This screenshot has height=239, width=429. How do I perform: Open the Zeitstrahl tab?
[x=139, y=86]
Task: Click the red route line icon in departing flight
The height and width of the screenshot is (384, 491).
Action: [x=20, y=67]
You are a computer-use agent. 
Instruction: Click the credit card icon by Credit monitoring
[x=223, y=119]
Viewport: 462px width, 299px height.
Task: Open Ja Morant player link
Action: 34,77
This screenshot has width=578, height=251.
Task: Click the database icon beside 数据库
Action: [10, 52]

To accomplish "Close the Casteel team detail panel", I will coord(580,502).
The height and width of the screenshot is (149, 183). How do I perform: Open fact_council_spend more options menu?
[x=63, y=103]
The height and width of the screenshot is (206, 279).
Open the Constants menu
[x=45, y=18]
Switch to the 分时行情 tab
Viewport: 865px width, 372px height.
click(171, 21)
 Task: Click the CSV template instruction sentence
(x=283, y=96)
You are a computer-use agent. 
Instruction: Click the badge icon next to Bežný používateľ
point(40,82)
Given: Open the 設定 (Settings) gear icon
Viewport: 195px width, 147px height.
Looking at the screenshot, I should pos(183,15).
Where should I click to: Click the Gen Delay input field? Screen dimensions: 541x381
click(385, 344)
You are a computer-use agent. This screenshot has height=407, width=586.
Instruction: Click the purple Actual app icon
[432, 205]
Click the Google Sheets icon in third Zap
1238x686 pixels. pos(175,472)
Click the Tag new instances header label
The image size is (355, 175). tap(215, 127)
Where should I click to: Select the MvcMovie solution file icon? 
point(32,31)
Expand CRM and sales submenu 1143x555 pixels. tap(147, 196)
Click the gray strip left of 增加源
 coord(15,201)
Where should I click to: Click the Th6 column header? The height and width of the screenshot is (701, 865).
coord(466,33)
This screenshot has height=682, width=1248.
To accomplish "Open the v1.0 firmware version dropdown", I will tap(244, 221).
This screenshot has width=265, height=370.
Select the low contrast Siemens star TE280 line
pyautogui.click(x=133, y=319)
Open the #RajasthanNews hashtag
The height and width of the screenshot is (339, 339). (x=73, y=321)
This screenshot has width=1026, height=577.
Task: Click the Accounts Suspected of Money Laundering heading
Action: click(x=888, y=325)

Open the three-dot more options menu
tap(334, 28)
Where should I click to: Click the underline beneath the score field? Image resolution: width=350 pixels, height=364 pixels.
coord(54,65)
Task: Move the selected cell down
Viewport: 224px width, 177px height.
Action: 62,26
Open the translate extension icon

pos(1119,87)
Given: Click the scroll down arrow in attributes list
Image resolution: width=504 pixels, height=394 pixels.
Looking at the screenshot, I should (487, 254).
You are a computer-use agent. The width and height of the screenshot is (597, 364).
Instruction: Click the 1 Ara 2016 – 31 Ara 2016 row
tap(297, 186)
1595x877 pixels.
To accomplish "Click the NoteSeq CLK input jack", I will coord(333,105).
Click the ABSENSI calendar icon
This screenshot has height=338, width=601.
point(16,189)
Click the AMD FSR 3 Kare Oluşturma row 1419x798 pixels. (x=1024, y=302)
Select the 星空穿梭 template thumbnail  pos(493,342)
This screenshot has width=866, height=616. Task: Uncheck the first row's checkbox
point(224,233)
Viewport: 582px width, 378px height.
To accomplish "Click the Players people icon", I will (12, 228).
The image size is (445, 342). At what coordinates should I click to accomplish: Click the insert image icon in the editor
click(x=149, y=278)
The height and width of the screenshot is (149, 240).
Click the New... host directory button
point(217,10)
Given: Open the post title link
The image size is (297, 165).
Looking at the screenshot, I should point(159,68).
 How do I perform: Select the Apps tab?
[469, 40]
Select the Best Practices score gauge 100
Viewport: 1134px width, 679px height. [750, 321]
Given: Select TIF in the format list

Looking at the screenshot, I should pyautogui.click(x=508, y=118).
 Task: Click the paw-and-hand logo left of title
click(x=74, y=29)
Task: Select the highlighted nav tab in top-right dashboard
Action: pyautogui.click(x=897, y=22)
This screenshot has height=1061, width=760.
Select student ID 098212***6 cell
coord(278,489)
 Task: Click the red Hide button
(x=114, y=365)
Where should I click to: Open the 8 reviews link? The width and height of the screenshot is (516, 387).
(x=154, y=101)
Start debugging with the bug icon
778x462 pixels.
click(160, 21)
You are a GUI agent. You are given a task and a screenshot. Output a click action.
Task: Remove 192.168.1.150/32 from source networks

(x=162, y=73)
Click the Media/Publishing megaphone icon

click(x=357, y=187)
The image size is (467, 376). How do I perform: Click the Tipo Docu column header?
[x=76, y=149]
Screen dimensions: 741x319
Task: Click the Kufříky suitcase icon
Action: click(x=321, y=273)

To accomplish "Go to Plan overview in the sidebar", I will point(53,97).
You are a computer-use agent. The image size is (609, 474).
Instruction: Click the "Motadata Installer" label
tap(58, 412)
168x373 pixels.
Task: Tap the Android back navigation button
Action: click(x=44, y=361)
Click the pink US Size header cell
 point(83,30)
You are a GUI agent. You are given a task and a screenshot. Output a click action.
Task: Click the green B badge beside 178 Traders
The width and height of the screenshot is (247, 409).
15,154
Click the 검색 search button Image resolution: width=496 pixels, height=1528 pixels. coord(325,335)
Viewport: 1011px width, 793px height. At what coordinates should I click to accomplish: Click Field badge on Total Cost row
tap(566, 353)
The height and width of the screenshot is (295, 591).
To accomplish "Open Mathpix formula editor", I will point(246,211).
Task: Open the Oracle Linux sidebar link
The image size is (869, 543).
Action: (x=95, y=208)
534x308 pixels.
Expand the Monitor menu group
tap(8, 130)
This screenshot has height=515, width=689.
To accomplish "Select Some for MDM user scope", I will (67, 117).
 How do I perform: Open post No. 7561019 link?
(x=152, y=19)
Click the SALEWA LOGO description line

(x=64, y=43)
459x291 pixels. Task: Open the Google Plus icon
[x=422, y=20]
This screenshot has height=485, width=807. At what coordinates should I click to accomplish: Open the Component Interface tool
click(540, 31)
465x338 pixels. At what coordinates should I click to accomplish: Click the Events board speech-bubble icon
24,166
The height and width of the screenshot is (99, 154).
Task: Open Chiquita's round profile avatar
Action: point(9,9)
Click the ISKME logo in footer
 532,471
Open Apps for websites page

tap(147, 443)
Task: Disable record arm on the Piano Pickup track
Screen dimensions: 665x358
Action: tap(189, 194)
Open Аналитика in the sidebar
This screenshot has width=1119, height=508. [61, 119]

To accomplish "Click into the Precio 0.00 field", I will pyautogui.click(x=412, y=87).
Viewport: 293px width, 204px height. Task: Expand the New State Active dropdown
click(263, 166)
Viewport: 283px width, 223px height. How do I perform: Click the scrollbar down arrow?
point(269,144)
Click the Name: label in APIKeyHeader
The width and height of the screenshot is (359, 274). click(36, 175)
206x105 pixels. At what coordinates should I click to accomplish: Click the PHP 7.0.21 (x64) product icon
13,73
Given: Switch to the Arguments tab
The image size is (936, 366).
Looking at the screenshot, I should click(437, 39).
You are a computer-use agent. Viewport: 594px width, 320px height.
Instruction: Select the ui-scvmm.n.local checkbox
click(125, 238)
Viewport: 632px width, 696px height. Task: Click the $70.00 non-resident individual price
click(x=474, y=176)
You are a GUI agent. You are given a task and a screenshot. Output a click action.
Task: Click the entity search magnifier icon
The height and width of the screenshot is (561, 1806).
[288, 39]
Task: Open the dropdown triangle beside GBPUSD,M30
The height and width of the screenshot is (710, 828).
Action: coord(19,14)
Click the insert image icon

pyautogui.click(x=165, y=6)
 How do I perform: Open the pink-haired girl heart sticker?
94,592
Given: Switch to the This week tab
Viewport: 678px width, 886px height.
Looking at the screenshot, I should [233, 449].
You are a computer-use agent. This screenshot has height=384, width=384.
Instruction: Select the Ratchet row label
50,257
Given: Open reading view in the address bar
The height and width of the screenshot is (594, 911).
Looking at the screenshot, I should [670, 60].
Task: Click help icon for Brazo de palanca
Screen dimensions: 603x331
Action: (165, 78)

────────────────

* DESCRIPTION OF THE TASK
Within the listing above, extract exactly the lines from the line with "Click the Name: label in APIKeyHeader" to the line with "Given: Switch to the Arguments tab", the two named lines included, and no others.

* COMPLETED EXERCISE
Click the Name: label in APIKeyHeader
The width and height of the screenshot is (359, 274). click(36, 175)
206x105 pixels. At what coordinates should I click to accomplish: Click the PHP 7.0.21 (x64) product icon
13,73
Given: Switch to the Arguments tab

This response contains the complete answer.